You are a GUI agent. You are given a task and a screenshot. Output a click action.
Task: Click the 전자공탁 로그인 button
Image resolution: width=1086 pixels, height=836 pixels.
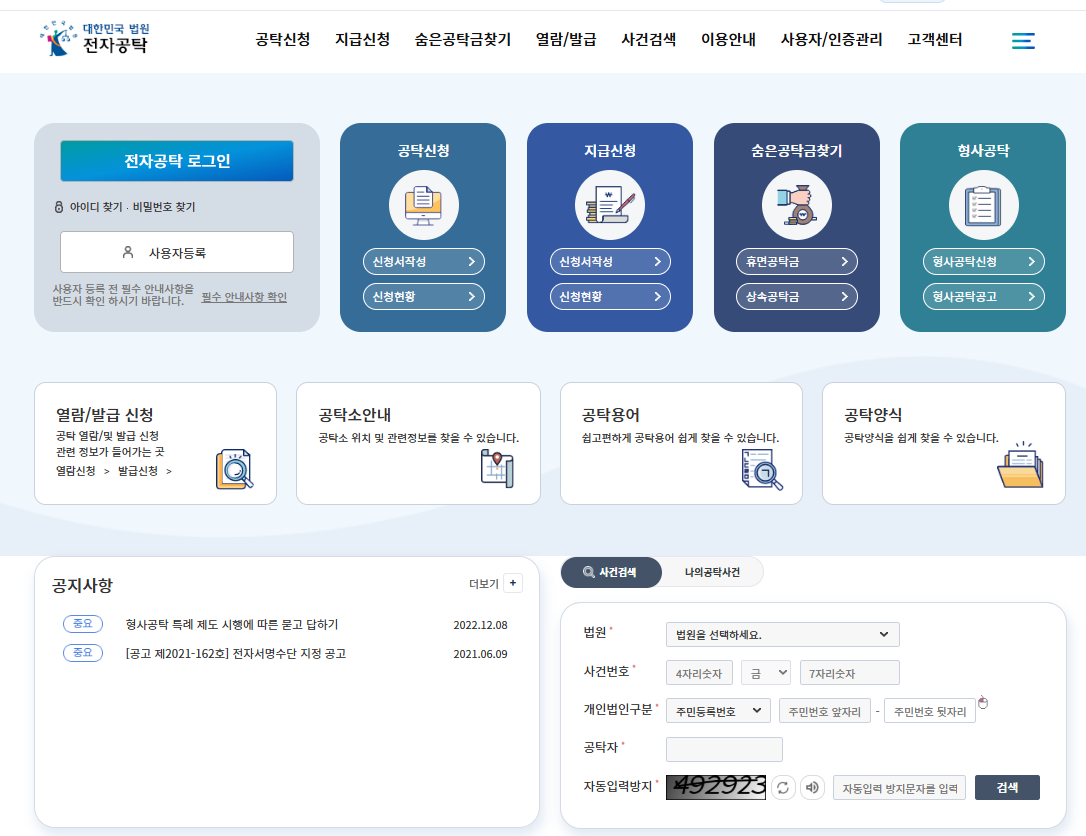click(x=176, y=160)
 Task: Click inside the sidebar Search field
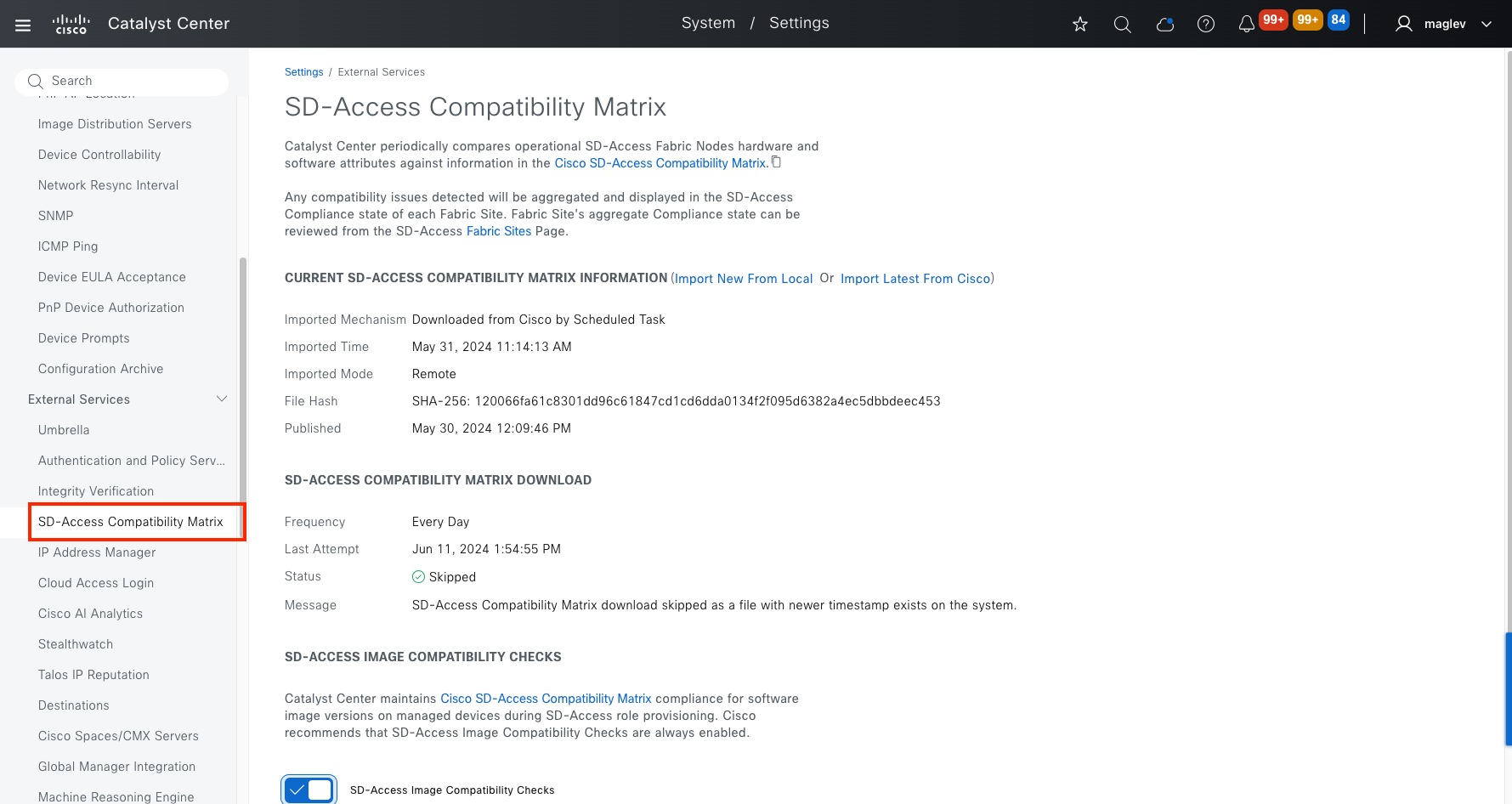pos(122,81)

--

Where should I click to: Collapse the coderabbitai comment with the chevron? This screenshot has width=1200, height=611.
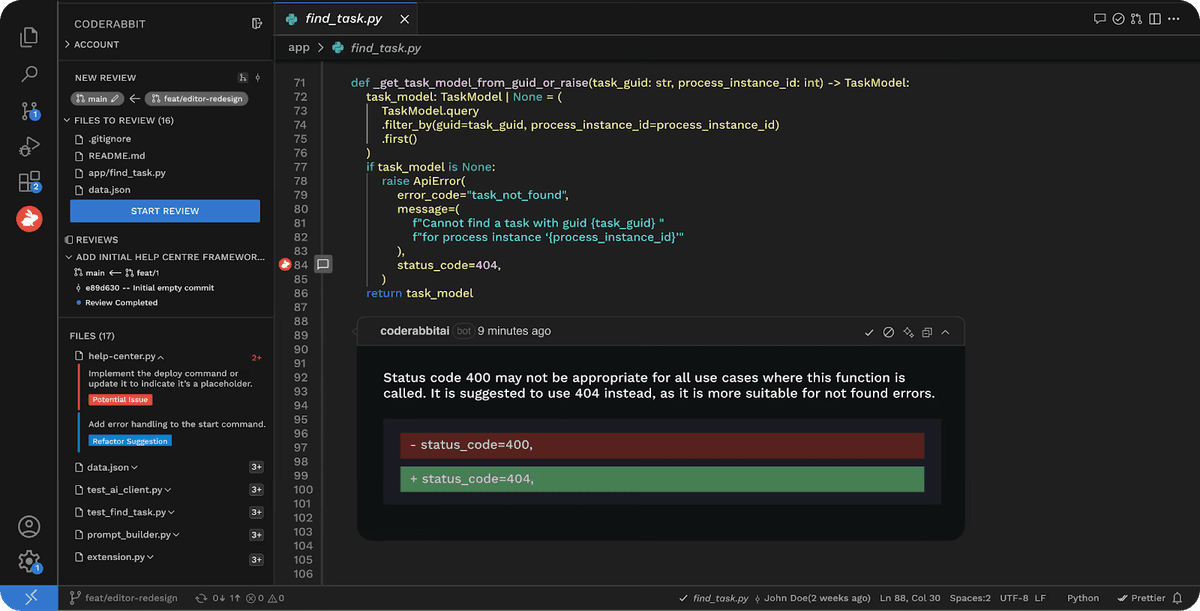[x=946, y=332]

### Objective
Retype the lines from the one with "You are a GUI" up to and including the one with "pos(122,81)", leaving out the pictures.

### Solution
You are a GUI agent. You are given a task and a screenshot. Output a click action.
Task: Click the 전자공탁 로그인 button
Image resolution: width=1086 pixels, height=836 pixels.
click(x=176, y=160)
 Task: Click inside the sidebar Search field
pos(122,81)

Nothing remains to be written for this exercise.